● **WORK ITEM**: Beginning at the top of the data below, restate every line word for word until the line containing "Today's Naps Table selections and latest standings (211, 2157)" has been included, and omit the pictures.

[Opening MATERIAL FOR THE TASK section]

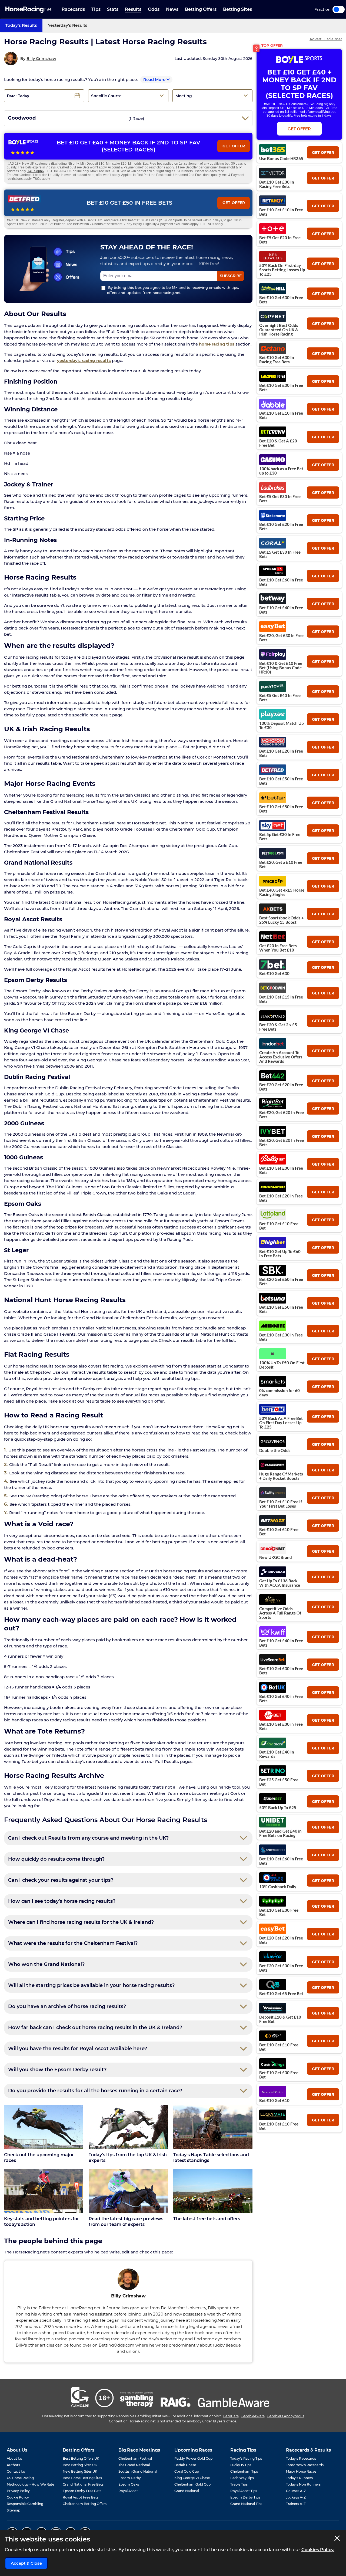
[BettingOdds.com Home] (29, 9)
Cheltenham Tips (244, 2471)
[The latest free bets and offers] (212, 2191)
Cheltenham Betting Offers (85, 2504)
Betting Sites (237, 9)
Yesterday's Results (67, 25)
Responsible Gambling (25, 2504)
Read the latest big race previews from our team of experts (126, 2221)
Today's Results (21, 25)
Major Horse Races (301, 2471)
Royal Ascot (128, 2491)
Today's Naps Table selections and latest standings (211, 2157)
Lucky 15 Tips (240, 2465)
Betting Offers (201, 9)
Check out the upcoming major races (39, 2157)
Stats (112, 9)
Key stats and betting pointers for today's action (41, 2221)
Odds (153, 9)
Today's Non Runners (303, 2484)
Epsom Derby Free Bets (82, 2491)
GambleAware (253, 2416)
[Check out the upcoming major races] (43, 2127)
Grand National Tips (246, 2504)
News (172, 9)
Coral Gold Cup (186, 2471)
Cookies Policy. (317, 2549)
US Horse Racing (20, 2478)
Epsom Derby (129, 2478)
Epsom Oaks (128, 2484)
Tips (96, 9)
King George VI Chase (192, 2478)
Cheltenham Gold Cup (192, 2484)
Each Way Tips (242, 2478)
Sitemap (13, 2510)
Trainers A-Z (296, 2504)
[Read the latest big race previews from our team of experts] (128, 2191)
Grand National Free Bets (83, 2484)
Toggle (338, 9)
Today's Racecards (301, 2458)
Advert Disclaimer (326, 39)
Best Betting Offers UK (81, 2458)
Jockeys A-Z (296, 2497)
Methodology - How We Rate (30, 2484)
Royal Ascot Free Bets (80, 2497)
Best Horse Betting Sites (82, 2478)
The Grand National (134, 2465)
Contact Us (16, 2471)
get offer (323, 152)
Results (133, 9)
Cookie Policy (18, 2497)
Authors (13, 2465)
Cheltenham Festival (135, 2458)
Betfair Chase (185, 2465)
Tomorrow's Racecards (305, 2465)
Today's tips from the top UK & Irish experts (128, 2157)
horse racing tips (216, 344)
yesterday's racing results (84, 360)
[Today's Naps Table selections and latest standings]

[Closing MATERIAL FOR THE TASK section]

● **EXPECTED ANSWER**:
[BettingOdds.com Home] (29, 9)
Cheltenham Tips (244, 2471)
[The latest free bets and offers] (212, 2191)
Cheltenham Betting Offers (85, 2504)
Betting Sites (237, 9)
Yesterday's Results (67, 25)
Responsible Gambling (25, 2504)
Read the latest big race previews from our team of experts (126, 2221)
Today's Results (21, 25)
Major Horse Races (301, 2471)
Royal Ascot (128, 2491)
Today's Naps Table selections and latest standings (211, 2157)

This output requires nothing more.